▸ **STORED DATA**
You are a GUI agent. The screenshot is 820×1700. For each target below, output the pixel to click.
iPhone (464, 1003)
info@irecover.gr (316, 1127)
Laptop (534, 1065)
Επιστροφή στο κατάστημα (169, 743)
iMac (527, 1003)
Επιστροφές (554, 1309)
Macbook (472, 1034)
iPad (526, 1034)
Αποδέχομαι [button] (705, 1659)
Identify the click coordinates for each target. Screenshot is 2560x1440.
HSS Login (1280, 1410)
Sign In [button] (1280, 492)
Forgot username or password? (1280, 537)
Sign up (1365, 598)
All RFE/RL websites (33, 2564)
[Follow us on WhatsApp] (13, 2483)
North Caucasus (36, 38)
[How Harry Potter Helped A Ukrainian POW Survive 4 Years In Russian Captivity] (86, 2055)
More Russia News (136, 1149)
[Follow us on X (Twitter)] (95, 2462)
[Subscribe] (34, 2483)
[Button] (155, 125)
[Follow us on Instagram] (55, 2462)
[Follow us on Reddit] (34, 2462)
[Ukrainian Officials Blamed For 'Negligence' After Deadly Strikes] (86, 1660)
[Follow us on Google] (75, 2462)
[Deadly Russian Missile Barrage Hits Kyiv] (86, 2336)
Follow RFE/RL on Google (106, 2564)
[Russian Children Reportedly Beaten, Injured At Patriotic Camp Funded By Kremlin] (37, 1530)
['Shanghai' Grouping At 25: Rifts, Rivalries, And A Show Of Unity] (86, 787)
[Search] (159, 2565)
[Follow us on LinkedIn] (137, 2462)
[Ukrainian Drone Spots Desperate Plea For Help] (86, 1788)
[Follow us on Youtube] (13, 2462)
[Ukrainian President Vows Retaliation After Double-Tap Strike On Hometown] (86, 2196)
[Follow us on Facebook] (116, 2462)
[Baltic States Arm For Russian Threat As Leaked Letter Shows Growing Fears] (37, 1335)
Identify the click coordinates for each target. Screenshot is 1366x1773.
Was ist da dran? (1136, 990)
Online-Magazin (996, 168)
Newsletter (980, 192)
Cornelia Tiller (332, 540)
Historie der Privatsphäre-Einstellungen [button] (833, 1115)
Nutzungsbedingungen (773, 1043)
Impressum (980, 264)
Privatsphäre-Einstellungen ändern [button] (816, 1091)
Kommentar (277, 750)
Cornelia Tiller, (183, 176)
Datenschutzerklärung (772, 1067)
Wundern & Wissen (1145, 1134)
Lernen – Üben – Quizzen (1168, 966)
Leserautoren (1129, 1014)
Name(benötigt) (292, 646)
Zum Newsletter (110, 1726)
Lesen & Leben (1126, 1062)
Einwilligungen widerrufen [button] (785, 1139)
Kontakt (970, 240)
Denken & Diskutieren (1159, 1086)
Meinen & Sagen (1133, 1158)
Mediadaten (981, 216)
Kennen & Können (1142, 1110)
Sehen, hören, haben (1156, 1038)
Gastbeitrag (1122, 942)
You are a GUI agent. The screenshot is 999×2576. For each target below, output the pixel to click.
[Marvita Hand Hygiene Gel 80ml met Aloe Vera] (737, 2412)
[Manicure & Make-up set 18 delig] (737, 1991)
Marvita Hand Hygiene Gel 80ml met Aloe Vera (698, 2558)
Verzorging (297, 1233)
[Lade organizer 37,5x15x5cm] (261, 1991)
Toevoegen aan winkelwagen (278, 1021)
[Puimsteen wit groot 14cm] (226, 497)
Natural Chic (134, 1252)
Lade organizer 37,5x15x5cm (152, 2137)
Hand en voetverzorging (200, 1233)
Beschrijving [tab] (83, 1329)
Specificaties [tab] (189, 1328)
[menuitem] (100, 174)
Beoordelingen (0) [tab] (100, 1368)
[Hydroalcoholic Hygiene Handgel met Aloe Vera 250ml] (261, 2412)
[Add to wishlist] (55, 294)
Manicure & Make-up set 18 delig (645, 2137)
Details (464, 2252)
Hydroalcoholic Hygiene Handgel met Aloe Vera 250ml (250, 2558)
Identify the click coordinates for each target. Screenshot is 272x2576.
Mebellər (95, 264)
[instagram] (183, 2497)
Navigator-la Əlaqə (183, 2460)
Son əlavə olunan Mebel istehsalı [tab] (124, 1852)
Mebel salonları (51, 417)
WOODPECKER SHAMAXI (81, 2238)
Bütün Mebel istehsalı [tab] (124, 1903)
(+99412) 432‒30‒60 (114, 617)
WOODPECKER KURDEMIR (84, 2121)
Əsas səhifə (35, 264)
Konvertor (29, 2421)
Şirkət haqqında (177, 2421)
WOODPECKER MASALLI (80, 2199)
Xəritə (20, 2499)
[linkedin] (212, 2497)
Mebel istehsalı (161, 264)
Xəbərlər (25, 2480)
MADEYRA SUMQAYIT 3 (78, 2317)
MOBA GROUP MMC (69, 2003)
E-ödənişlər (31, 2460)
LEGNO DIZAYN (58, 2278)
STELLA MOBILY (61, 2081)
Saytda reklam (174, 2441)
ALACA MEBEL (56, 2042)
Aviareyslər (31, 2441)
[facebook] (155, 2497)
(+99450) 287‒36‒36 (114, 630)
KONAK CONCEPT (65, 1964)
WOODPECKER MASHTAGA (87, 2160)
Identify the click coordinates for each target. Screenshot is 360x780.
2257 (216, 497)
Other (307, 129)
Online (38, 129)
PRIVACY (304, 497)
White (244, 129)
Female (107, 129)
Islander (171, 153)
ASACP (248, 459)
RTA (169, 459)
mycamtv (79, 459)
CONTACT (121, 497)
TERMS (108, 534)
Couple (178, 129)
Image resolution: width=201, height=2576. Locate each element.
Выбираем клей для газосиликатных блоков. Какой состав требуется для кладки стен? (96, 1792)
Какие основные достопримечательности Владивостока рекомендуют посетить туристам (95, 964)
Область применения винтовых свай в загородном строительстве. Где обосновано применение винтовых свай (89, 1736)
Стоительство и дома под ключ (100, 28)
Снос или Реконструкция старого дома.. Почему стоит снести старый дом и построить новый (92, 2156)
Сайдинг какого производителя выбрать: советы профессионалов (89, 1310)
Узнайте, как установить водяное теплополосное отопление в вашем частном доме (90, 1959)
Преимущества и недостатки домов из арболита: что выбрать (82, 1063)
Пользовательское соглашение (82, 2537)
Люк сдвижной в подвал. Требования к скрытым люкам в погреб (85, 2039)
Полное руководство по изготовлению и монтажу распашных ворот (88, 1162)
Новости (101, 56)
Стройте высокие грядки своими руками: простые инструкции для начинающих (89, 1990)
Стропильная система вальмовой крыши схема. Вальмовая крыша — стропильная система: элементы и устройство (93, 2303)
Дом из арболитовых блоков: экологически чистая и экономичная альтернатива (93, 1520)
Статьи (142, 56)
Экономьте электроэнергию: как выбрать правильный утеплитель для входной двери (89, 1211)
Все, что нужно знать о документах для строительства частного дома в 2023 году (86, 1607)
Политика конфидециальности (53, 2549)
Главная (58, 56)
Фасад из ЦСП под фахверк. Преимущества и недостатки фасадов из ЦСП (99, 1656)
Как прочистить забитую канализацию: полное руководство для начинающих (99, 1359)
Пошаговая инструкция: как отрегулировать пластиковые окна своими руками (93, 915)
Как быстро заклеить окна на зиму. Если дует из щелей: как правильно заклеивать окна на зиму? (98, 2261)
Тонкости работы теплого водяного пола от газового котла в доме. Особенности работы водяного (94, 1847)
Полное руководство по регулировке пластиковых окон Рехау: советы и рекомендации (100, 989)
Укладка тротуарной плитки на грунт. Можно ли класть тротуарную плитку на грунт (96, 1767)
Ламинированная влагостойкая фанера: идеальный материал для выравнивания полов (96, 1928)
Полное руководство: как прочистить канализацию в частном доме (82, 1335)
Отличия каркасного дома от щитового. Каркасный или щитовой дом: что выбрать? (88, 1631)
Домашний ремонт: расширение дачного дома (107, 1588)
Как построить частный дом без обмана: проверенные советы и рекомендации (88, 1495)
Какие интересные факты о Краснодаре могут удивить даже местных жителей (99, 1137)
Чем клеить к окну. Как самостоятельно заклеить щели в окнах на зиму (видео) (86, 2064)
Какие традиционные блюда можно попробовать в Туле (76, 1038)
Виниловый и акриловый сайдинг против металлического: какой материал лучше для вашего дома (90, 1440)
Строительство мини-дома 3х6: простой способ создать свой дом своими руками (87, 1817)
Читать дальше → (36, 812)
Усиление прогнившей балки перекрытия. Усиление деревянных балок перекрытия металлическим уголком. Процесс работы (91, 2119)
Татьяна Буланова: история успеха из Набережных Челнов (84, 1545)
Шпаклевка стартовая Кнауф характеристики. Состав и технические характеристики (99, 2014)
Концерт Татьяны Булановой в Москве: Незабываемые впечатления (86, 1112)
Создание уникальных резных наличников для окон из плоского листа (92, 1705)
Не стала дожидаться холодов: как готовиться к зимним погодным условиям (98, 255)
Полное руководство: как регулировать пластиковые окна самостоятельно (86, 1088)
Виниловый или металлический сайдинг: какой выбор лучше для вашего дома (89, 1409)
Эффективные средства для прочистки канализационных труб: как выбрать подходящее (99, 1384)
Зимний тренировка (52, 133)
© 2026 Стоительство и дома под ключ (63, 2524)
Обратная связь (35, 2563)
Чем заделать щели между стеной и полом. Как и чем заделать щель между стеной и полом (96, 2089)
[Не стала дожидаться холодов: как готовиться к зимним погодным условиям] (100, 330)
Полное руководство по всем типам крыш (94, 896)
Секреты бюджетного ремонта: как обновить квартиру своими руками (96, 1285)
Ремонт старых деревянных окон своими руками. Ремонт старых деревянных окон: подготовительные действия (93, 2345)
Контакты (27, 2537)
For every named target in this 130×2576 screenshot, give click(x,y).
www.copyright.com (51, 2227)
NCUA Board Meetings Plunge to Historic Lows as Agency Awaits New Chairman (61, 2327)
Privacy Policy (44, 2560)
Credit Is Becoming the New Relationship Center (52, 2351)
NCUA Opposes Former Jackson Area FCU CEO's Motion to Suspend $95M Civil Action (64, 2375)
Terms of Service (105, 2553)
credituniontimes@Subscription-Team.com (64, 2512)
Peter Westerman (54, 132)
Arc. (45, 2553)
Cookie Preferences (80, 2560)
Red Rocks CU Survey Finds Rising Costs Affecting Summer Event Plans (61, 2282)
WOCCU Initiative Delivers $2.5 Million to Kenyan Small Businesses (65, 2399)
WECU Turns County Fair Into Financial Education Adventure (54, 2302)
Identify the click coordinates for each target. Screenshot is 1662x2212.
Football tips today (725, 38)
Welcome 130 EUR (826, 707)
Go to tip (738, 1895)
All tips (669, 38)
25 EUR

▸ **PROBLEM REQUIREMENTS**
In the data above, find the line that contains "Область применения винтовых" and the line that contains "Снос или Реконструкция". Repeat exactly those lines and every line between them, and only those.

▸ **OUTPUT FOR THIS EXERCISE**
Область применения винтовых свай в загородном строительстве. Где обосновано применение винтовых свай (89, 1736)
Стоительство и дома под ключ (100, 28)
Снос или Реконструкция старого дома.. Почему стоит снести старый дом и построить новый (92, 2156)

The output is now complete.